What we have are essentially ten documents, nine of which are Positive. The
example at position eight is negative. According to my understanding (and
Wikipedia, see https://en.wikipedia.org/wiki/Information_retrieval#Average_precision
third equation for AveP down the screen), the average precision score should be:

| Pos | Value | Precision |                                 
| === |   === | ========  |                                 
|   1 |     1 | 1/1       |                                 
|   2 |     1 | 2/2       |                                 
|   3 |     1 | 3/3       |                                 
|   4 |     1 | 4/4       |                                 
|   5 |     1 | 5/5       |                                 
|   6 |     1 | 6/6       |                                 
|   7 |     1 | 7/7       |                                 
|   8 |     0 | 7/8       | Contributes zero since negative example
|   9 |     1 | 8/9       |                                 
|  10 |     1 | 9/10      |                                 

The True Positive (TP) value here is 9.
The average precision = (1*7 + 8/9 + 9/10) / TP = 0.976
The value produced by the script (for all averaging schemes) = 0.865
I believe a_p_s is producing this value because it is dividing by N instead of TP.

Regards,
-Tom

@amueller
Copy link
Member

amueller commented Oct 9, 2015

ping @arjoly @jnothman

@absolutelyNoWarranty
Copy link
Contributor

Your script works fine if you reverse 'y_score'.
'y_score', the greater the score the higher the position. (Like probabilities.)

@tomsvds
Copy link
Author

tomsvds commented Oct 9, 2015

Ah, OK, that's most of the problem. Thanks! My bad.

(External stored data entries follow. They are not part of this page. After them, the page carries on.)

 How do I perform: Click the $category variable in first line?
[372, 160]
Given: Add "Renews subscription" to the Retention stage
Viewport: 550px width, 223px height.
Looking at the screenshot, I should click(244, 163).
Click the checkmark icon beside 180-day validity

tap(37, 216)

But it exposes another thing that still looks wrong. Try this even simpler example:

y_true = [1, -1, 1]
y_score = [3, 2, 1]

Average precision should be (1/1 + 2/3) / 2 = 5/6 = 0.83
a_p_s produces 0.79

Regards,
-Tom

@absolutelyNoWarranty
Copy link
Contributor

The wikipedia page says:

That is the area under the precision-recall curve. This integral is in practice replaced with a finite sum over every position in the ranked sequence of documents:

That formula is more of an approximation than what sklearn is doing. In your example, the precision-recall graph has points (1,0), (1, 0.5), (0.5, 0.5) and (2/3, 1) and sklearn calculates the area under the curve formed by connected those points with straight lines. Notice the upward slope in going from (0.5, 0.5) to (2/3, 1), similar to what we see here: http://scikit-learn.org/stable/auto_examples/model_selection/plot_precision_recall.html

The finite sum formula is equivalent to calculate the area under a curve which has no upward slopes only stairs going downwards. (In your example, it'd be as if the point (0.5, 0.5) were magically moved up to (2/3, 0.5) to match the height of the next point.)

@amueller
Copy link
Member

@tomsvds more questions? Or can we close?

@tomsvds
Copy link
Author

tomsvds commented Oct 13, 2015

On Oct 12, 2015, at 2:53 PM, Andreas Mueller notifications@github.com wrote:
@tomsvds https://github.com/tomsvds more questions? Or can we close?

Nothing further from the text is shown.